Dinanzi a tutto questo le Nazioni Unite e la UE hanno nuovamente mostrato tutta la loro impotenza. Ma questo non stupisce più, almeno chiunque tenti un minimo di corretta analisi geopolitica. Del resto, l’ offensiva di Baku ha una coincidenza temporale sospetta con l’accordo sottoscritto lo scorso luglio con la Commissione europea, quando la presidente Ursula von der Leyen si recò nel Paese per stringere la mano a Ilham Aliyev, il leader dell’Azerbaigian, arrivato al potere nel 2003 dopo 10 anni di governo del padre. Quella stretta si era poi tradotta in un aumento del 30% delle esportazioni di gas dai giacimenti azeri all’Europa attraverso il Tap: 10-12 miliardi di metri cubi diretti in Grecia e Italia entro il 2022 per sostituire le forniture russe. Inoltre, Bruxelles e Baku sono sulla buona strada per finanziare il raddoppio del gasdotto transadriatico. Diversi osservatori internazionali avevano previsto che l’intesa con l’Ue, unita al supporto della Turchia, avrebbe riacceso la fiamma del conflitto azero-armeno. Ed infatti.

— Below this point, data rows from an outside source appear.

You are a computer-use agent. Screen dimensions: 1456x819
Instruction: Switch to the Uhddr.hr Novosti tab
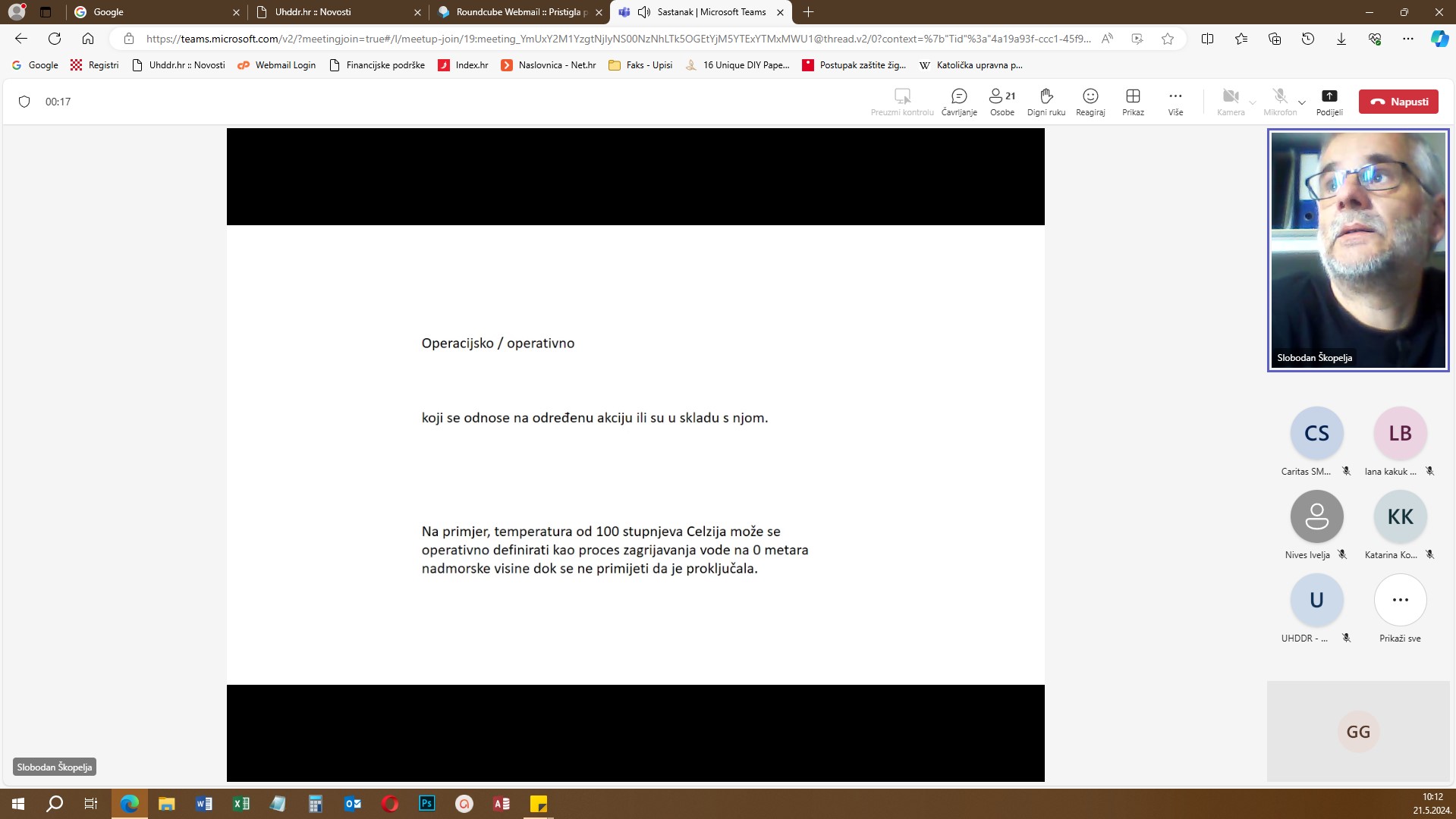[338, 12]
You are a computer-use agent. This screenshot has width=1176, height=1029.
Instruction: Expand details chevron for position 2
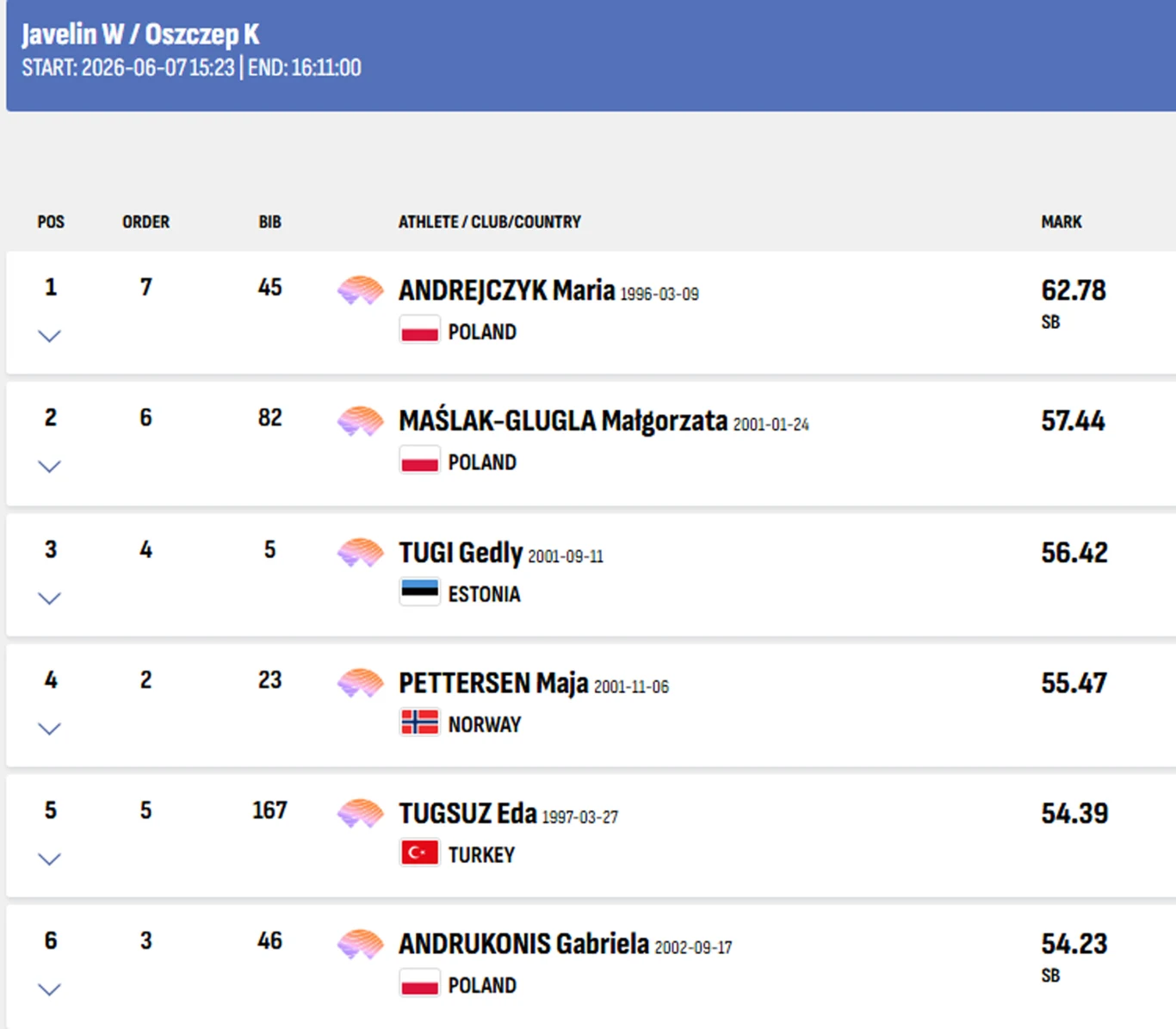(50, 467)
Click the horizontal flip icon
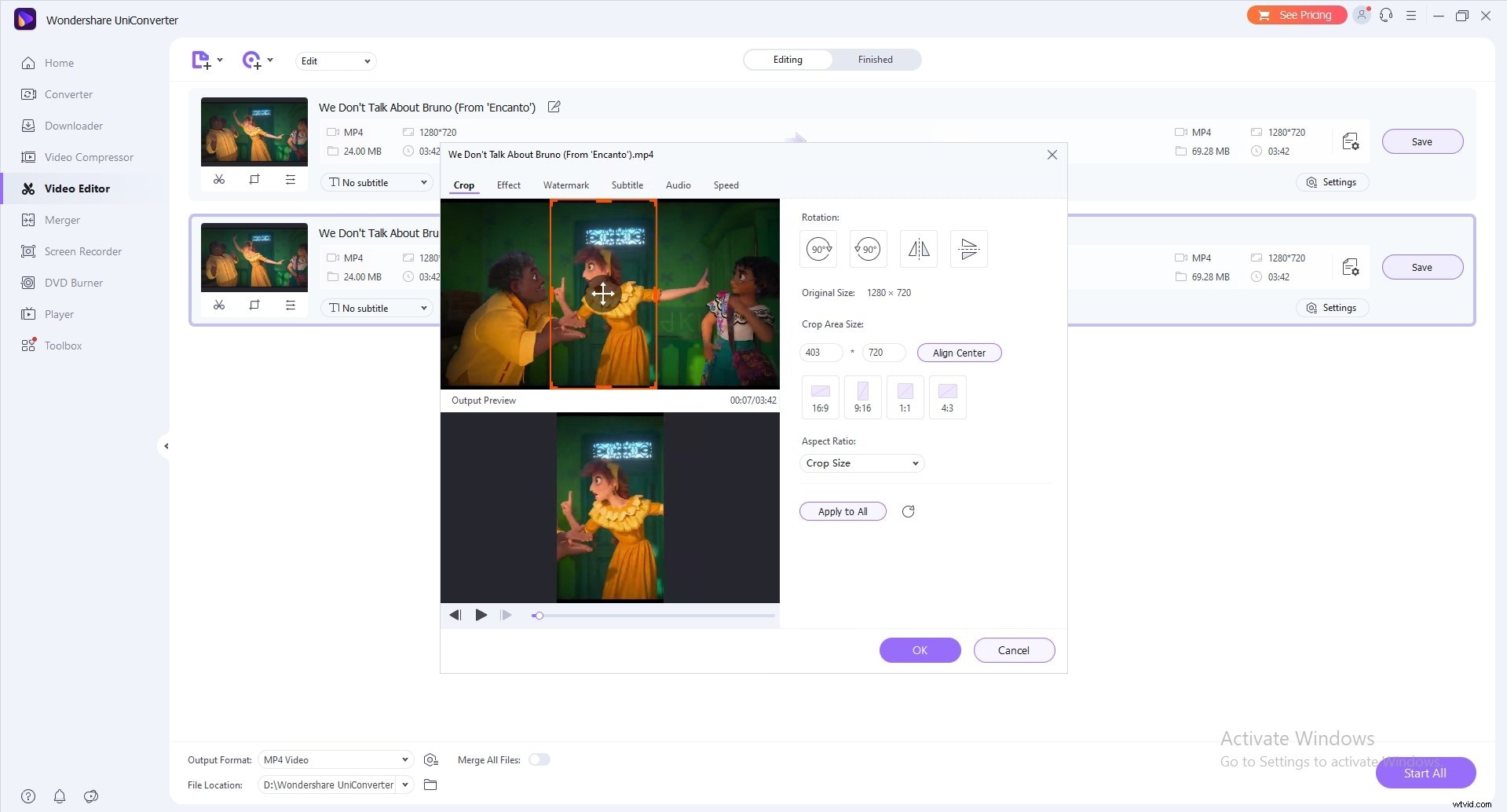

E l’Italia? Anche il nostro paese è una delle potenze coinvolte nel conflitto caucasico, anche se “indirettamente”. L’Azerbaijan rappresenta, infatti, uno dei Paesi dai quali passa la strategia di differenziazione delle forniture energetiche italiane. Più del 10% del gas importato in Italia (tramite Eni e Snam) è azero e rappresenta il 50% della produzione totale di Baku. Quella italo-azera è una partnership consolidata, divenuta ancora più importante con lo scoppio della guerra in Ucraina, quando Roma ha dovuto tagliare i rapporti energetici con Mosca, rivolgendosi a stati come l’Algeria e, appunto, l’Azerbaijan.
Di fronte alla crisi energetica ed ai rischi connessi per l’economia e l’industria, l’Italia sta seguendo una linea pragmatica, volta a tutelare soprattutto gli interessi nazionali, nella prospettiva di proseguire nel progetto di trasformare la penisola nell’hub gasiero d’Europa. Ma non solo questo: il rapporto è molto più stretto se consideriamo il coinvolgimento di numerose aziende italiane in vari settori dell’economia azerbaigiana, compresi i progetti di ricostruzione nel Karabakh e nello Zangazur orientale in Azerbaigian. E poi il legame con gli italiani orientato fin da subito ad ottenere forniture militari: Leonardo ha stipulato con l’Azerbaijan un contratto per la fornitura alla propria aeronautica di aerei da trasporto tattico Alenia C-27J Spartan, accordo perfezionato nel giugno scorso.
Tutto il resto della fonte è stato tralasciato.